* **WHAT TO DO**
Within the entries that follow, show each line where the word "dropdown" occurs.

Dataset entries
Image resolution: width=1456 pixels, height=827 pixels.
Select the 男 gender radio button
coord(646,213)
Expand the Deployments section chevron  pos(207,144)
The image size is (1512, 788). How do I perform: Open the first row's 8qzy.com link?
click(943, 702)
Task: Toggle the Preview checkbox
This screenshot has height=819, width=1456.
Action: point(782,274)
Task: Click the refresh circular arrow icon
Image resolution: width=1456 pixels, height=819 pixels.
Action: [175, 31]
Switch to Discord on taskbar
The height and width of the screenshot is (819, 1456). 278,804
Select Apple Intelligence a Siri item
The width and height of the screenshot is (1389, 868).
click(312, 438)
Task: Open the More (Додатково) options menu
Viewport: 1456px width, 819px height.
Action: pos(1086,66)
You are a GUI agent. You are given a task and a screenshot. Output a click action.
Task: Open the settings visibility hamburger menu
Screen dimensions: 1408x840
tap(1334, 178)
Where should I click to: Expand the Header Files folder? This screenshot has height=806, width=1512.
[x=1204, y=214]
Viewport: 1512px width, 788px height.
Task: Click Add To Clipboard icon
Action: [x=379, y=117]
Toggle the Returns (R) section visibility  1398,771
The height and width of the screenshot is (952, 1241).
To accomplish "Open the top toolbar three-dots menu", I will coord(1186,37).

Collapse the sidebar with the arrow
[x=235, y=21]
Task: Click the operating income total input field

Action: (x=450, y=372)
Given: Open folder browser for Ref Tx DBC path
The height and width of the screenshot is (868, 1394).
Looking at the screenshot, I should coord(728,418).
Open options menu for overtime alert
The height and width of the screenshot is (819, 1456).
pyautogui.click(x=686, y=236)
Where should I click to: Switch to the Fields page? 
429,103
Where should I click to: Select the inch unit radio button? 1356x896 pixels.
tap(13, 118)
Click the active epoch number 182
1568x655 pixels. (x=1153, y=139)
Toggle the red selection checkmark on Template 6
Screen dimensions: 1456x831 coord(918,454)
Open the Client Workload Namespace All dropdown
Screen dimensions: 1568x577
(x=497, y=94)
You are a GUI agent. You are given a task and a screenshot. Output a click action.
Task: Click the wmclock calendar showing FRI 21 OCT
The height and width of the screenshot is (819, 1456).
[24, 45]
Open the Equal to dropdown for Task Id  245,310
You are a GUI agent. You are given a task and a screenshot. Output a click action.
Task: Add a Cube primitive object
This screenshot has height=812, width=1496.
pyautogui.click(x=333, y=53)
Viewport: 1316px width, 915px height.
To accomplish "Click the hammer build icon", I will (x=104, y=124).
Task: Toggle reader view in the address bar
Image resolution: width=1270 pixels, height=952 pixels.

* **TASK RESPONSE**
Open the Client Workload Namespace All dropdown
Open the Equal to dropdown for Task Id  245,310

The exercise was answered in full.